Description
Fat brother and Maze are playing a kind of special (hentai) game on an N*M board (N rows, M columns). At the beginning, each grid of this board is consisting of grass or just empty and then they start to fire all the grass. Firstly they choose two grids which are consisting of grass and set fire. As we all know, the fire can spread among the grass. If the grid (x, y) is firing at time t, the grid which is adjacent to this grid will fire at time t+1 which refers to the grid (x+1, y), (x-1, y), (x, y+1), (x, y-1). This process ends when no new grid get fire. If then all the grid which are consisting of grass is get fired, Fat brother and Maze will stand in the middle of the grid and playing a MORE special (hentai) game. (Maybe it’s the OOXX game which decrypted in the last problem, who knows.)
You can assume that the grass in the board would never burn out and the empty grid would never get fire.
Note that the two grids they choose can be the same.
Input
The first line of the date is an integer T, which is the number of the text cases.
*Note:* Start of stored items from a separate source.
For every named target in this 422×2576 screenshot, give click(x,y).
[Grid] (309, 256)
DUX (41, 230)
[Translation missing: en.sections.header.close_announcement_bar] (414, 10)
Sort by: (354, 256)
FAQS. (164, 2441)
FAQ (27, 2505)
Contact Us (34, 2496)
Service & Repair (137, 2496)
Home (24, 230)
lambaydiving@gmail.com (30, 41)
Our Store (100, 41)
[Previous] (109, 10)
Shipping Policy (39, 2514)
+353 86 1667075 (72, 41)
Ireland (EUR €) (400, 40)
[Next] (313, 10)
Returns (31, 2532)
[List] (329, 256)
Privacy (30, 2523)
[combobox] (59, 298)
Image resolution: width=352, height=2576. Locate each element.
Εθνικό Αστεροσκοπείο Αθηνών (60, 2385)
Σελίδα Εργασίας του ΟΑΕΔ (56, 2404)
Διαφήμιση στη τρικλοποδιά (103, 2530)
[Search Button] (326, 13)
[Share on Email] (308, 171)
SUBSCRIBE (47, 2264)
Then T cases follow, each case contains two integers N and M indicate the size of the board. Then goes N line, each line with M character shows the board. “#” Indicates the grass. You can assume that there is at least one grid which is consisting of grass in the board.
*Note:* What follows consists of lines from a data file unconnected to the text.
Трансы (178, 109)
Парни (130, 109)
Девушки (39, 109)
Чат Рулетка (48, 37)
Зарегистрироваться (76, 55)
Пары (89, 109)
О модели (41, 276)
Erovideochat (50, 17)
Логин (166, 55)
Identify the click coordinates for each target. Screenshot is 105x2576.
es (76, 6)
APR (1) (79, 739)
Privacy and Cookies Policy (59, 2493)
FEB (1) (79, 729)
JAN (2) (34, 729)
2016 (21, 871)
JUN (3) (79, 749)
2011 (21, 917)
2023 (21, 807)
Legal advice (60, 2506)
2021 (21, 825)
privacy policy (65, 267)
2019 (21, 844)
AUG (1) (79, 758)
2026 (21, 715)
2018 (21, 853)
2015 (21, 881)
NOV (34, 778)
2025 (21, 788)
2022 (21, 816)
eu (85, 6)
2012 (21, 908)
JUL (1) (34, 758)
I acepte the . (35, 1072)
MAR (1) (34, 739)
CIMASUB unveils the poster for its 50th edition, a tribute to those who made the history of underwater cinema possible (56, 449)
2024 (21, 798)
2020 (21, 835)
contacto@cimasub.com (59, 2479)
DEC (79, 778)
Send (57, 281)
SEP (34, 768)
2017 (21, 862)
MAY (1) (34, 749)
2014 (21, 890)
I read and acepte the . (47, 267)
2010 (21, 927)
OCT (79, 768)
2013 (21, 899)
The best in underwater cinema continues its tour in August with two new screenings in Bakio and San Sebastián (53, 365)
1 <= T <=100, 1 <= n <=10, 1 <= m <=10
Output
For each case, output the case number first, if they can play the MORE special (hentai) game (fire all the grass), output the minimal time they need to wait after they set fire, otherwise just output -1. See the sample input and output for more details.
Sample Input
4 3 3 .#. ### .#. 3 3 .#. #.# .#. 3 3 ... #.# ... 3 3 ### ..# #.#
Sample Output
Case 1: 1 Case 2: -1 Case 3: 0 Case 4: 2
第一次队内的组队赛 被虐的好惨 看来和大神实力还是有很大的差距 要努力一下了
这道题在比赛的时候没做出来 一开始想着可不可以dfs 后来思路又转到求最长的连续草的长度(事实证明这是错的
而且这道题的代码我写了一半 馒头写了一半 导致看上去非常的乱 后面很难下手去改 然后就放弃了
题意:#号是草 又两把火扔在草上面去烧 火往上下左右去蔓延 每次蔓延花费1s 问把所有的草都烧了要花多久
两把火一起bfs
赛后看学长的代码强力模仿了一波
#include <iostream>
#include <cstring>
#include <cstdio>
#include <algorithm>
#include <queue>
#include <vector>
#include <iomanip>
#include <math.h>
#include <map>
using namespace std;
#define FIN freopen("input.txt","r",stdin);
#define FOUT freopen("output.txt","w",stdout);
#define INF 0x3f3f3f3f
#define INFLL 0x3f3f3f3f3f3f3f
#define lson l,m,rt<<1
#define rson m+1,r,rt<<1|1
typedef long long LL;
typedef pair<int,int> PII;
int N,M;
char mp[15][15];
int vis[15][15];
int dx[4]={0,0,1,-1};
int dy[4]={1,-1,0,0};
struct node{
int x,y;
int time;
node(int a,int b,int c){
x=a;
y=b;
time=c;
}
};
int check(int x,int y){
return x>=0&&x<N&&y>=0&&y<M&&!vis[x][y]&&mp[x][y]=='#';
}
int bfs(int x,int y,int x2,int y2,int& tot){
queue<node>q;
q.push(node(x,y,0));
if(x!=x2||y!=y2) q.push(node(x2,y2,0));
vis[x][y]=1;
vis[x2][y2]=1;
int time=0;
while(!q.empty()){
node fro=q.front();
q.pop();
tot++;
for(int i=0;i<4;i++){
int xx=fro.x+dx[i];
int yy=fro.y+dy[i];
if(check(xx,yy)){
vis[xx][yy]=1;
q.push(node(xx,yy,fro.time+1));
time=max(time,fro.time+1);
}
}
}
return time;
}
int main()
{
//FIN
int T;
int cas=1;
scanf("%d",&T);
while(T--){
int tot=0;
scanf("%d%d",&N,&M);
for(int i=0;i<N;i++){
scanf("%s",mp[i]);
for(int j=0;j<M;j++) if(mp[i][j]=='#') tot++;
}
int ans=INF;
for(int i=0;i<N*M;i++){
int x=i/M , y=i%M;
if(mp[x][y]=='.') continue;
for(int j=i;j<N*M;j++){
int x2=j/M , y2=j%M;
if(mp[x2][y2]=='.') continue;
int t=0;
memset(vis,0,sizeof(vis));
int now=bfs(x,y,x2,y2,t);
if(t!=tot) continue;
ans=min(ans,now);
}
}
printf("Case %d: %d
",cas++,ans==INF ? -1:ans);
}
}